Zim’s Moyo backs poll fraud claims

Former Zimbabwe information minister Jonathan Moyo says claims by the opposition Movement for Democratic Change (MDC) that the ruling Zanu-PF rigged the elections are credible.

In an exclusive interview with the Mail & Guardian Online this week, Moyo also ruled out economic revival in Zimbabwe under President Robert Mugabe, whom he said has been in power for too long.

Stopping short of calling for immediate regime change, Moyo said Zimbabwe needs “an absolute renewal” because “the political cancer has gone too deep”.

Once regarded as the fiercest defender of the Mugabe regime, Moyo also lamented the system of patronage he said has developed under Mugabe’s rule — which, ironically, many people believe was behind his rapid rise in Zimbabwean politics.

Moyo, who is seen by many in the opposition and civic society as the architect of Zimbabwe’s tough media and security laws, told the M&G Online the discrepancies pointed out by the MDC are worrying and deserve serious investigation by the Zimbabwe Electoral Commission (ZEC).

“The discrepancies that have been cited [by the MDC] are serious and you don’t have to be a specialist to realise that,” he said.

He cited the case of Beitbridge, where the ZEC initially announced that 36 000 people had voted, which is double the 19 000 obtained when adding up the votes for the winning Zanu-PF candidate and the losing MDC candidate.

“The same body [the ZEC] cannot say at one point that 36 000 people had cast their vote, but when the result was announced what came out was that 19 000 people had voted,” Moyo said.

Moyo described as nonsense ZEC chairperson George Chiweshe’s defence that the first figures given for about 72 constituencies were just preliminary and that only the final figures should be considered as official. He also deplored the ZEC’s casual response to the MDC’s complaints.
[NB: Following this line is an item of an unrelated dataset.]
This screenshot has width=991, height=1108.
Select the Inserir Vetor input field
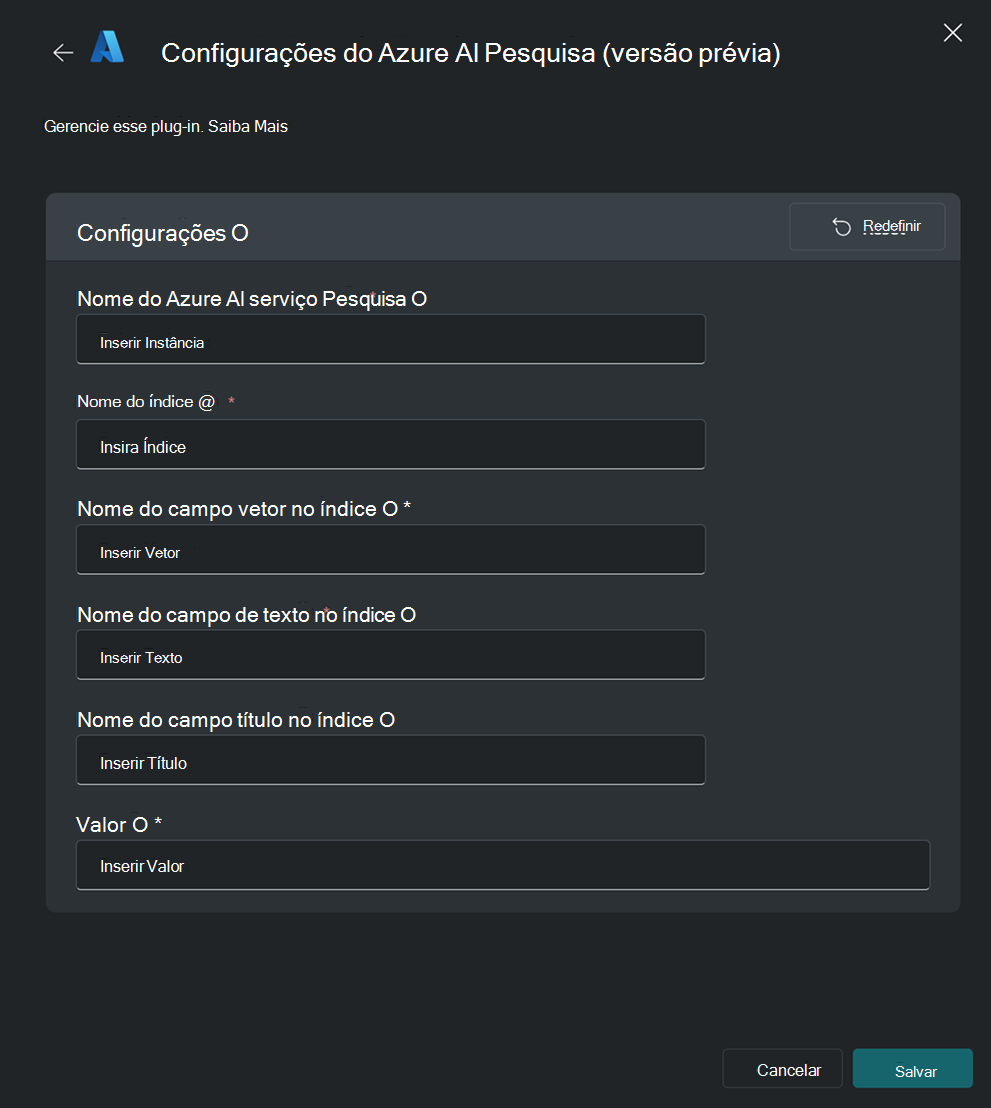click(x=391, y=550)
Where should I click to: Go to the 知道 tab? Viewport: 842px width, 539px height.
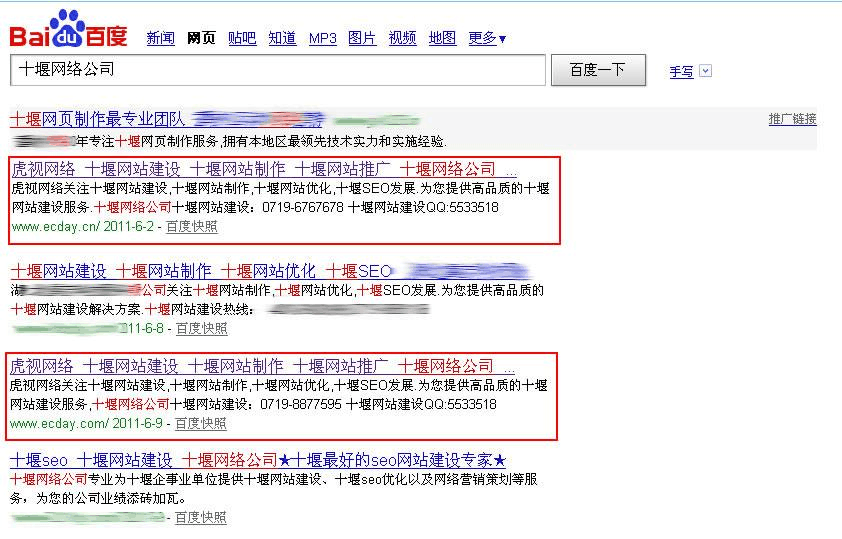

Mugabe also came under attack from Moyo, who accused his former master of blocking debate on his succession. Moyo told the M&G Online Mugabe himself had invited members to discuss the issue openly, but when they did, “they were criminalised and ostracised”, in apparent reference to his own ordeal after the so-called Tsholotsho “declaration” — when Zanu-PF reprimanded Moyo and suspended six provincial chairpersons for taking part in a “declaration” to choose an alternative candidate for the vice-presidency.

Zanu-PF missed a great opportunity “to demonstrate to its members, to Zimbabwe and to the world that it had transformed into a democratic party” when it suspended provincial chairpersons and reprimanded him for the alleged “coup” plot in November last year, Moyo said.

He does not think Mugabe will retire any time soon, but added that “no reasonable person expects him [Mugabe] to seek re-election [in 2008] because he will lose dismally [since] even he must understand that 25 years in power is too long”.